Heute: 1. Kleines Theater – "Erinnerungen von morgen" / 2. Renaissance-Theater – "Nebenan" / 3. Grips Theater – "Woche-Woche"
Das Kleine Theater in Friedenau hat es mal wieder geschafft, mit seiner neuesten Produktion unser Augenmerk auf ein aktuelles Thema zu lenken, ein Thema, das in der westlichen Welt immer mehr Menschen betrifft: Demenz.
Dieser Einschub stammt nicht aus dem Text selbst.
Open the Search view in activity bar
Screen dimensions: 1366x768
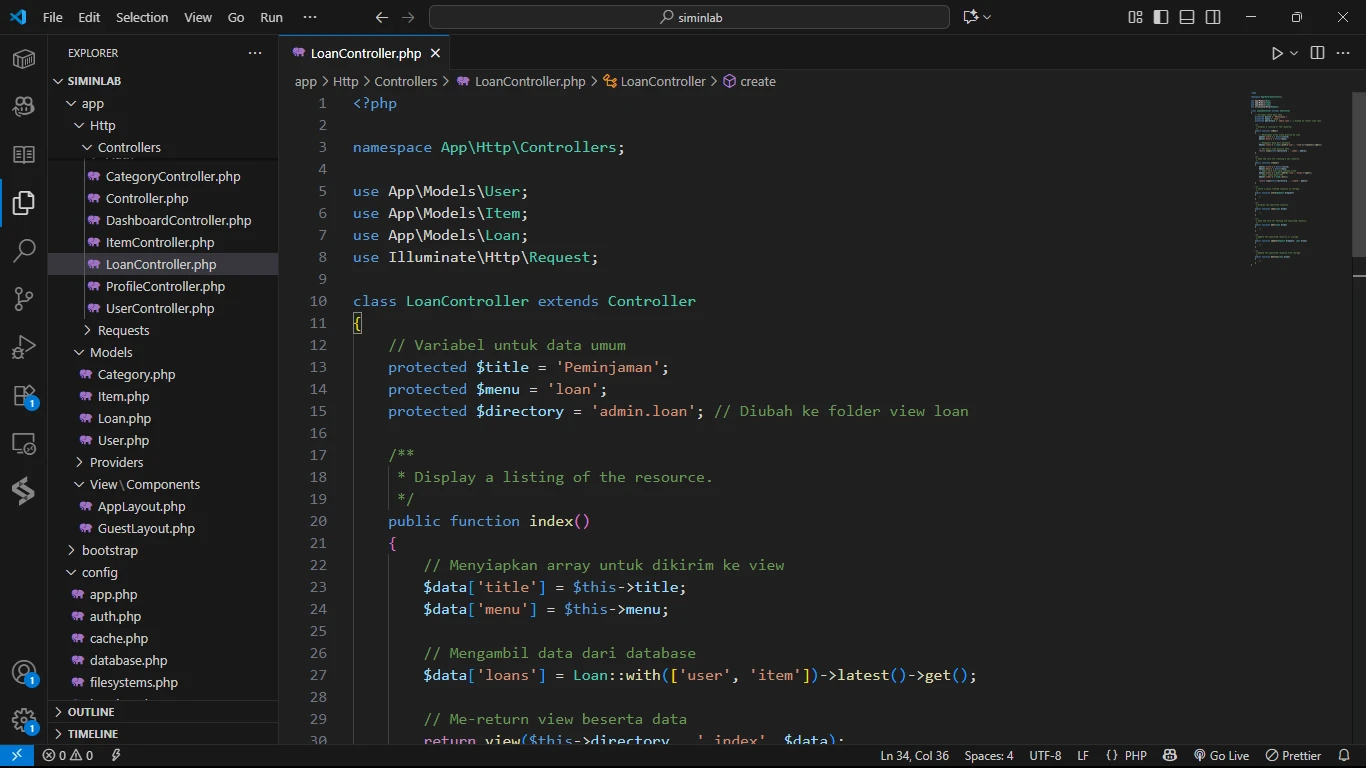[24, 250]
Im Stück „Erinnerungen von morgen“ des kanadischen Autors François Archambault kämpft der emeritierte Geschichtsprofessor Édouard mit dem Verlust seines Gedächtnisses. Das Fatale an Demenz ist ja, dass lediglich Teile des Gedächtnisses verlorengehen. So auch bei Édouard, denn er kann immer noch aus dem Stand epochale historische Ereignisse referieren, weiß aber nicht mehr, ob bzw. was er am Morgen gefrühstückt, oder, noch schlimmer, was er vor drei Minuten gesagt hat.
Seine Frau Madeleine (Gudrun Gabriel) pflegt ihn schon seit längerer Zeit und ist, da sie sich allein um Édouard kümmern muss, überfordert. Sie hat dringend eine Auszeit nötig. Also packt sie seinen Koffer mit Pyjama und Medikationsplan und bringt ihn zur gemeinsamen Tochter Isabelle (Lisa Rauen), die zwar einsieht, dass die Mutter Unterstützung braucht, aber im Moment gerade gar keine Zeit hat, sich ihres Vaters anzunehmen. Also springt ihr neuer Partner, Patrick (Matthias Rheinheimer), ein. Später wird er noch von dessen Tochter Bérénice (Larissa Grosenick) unterstützt, die in diesem Familienarrangement eine ganz besondere Rolle spielen wird.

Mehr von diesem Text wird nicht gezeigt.